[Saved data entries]

—————

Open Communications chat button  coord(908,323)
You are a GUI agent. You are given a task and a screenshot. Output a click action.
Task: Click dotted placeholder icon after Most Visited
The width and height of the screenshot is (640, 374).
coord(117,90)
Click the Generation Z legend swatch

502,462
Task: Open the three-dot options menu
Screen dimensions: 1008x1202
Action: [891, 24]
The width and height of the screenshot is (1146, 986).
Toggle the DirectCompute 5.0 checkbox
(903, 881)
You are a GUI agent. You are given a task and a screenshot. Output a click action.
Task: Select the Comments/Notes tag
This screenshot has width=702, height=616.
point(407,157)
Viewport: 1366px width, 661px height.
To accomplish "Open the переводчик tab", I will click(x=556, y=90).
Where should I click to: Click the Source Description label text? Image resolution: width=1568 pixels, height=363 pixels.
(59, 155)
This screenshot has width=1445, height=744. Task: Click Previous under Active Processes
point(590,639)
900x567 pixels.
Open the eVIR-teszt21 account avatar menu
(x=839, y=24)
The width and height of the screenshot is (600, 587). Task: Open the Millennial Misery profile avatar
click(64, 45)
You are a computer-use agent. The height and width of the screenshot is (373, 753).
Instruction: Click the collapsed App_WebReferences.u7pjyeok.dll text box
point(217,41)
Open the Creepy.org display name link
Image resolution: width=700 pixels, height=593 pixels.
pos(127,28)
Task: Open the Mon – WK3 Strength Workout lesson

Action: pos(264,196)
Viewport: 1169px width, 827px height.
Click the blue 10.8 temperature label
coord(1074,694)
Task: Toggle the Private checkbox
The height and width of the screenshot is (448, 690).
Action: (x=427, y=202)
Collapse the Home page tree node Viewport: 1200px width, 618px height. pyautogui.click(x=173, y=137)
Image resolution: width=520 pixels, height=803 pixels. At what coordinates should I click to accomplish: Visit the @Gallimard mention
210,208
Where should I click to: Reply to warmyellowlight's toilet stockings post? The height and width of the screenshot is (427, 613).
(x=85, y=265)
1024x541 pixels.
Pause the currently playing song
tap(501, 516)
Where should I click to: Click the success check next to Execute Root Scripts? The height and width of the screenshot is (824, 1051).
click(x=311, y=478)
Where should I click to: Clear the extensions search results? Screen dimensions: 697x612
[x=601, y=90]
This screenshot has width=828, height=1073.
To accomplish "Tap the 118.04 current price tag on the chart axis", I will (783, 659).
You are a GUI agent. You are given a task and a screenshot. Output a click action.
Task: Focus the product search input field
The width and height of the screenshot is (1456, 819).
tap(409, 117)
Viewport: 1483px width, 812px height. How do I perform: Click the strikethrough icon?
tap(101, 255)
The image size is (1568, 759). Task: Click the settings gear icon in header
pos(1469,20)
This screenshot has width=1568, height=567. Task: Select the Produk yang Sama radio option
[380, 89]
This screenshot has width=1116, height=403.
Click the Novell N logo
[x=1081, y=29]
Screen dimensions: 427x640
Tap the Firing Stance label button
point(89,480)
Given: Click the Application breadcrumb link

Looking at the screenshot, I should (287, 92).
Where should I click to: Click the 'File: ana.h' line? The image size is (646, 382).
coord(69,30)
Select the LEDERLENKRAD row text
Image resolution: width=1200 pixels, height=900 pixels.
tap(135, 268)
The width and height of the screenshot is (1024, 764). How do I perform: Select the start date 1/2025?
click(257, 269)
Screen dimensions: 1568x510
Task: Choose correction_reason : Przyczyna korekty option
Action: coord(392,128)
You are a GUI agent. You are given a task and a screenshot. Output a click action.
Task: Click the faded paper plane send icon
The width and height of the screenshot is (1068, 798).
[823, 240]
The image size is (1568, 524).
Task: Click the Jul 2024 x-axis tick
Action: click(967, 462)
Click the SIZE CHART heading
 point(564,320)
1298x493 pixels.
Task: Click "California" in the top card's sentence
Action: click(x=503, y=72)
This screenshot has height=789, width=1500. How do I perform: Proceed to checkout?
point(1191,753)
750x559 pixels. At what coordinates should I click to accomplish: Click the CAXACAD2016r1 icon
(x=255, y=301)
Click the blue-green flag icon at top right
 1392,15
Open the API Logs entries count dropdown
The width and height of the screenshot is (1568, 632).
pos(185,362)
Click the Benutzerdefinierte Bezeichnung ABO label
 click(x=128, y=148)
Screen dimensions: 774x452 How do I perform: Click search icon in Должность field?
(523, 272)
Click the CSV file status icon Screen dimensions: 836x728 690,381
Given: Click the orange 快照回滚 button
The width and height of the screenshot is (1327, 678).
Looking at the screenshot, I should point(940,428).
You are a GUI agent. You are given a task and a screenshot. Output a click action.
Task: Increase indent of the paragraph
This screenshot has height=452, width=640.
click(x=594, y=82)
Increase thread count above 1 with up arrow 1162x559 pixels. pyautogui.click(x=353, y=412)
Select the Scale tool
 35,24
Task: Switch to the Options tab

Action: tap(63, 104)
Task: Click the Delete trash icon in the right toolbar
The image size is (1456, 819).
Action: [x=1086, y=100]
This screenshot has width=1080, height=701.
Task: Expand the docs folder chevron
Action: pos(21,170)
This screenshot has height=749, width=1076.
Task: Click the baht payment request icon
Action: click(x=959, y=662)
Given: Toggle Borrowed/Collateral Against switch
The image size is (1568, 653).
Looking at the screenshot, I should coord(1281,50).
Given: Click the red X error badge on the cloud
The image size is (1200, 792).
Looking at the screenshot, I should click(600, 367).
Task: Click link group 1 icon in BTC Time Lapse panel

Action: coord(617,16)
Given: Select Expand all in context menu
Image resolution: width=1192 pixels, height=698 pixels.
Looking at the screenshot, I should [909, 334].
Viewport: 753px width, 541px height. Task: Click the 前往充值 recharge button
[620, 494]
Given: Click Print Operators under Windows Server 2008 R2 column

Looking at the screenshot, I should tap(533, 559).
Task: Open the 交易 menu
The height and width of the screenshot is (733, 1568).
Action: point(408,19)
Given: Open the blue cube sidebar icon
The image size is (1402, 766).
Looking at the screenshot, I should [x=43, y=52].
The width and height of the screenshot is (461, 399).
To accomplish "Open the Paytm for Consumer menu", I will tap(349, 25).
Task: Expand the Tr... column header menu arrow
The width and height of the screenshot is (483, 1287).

—————

● **Action item**
In how many lines of the records does the string "arrow" occur? Answer with the number alone.

● **Output of the task**
2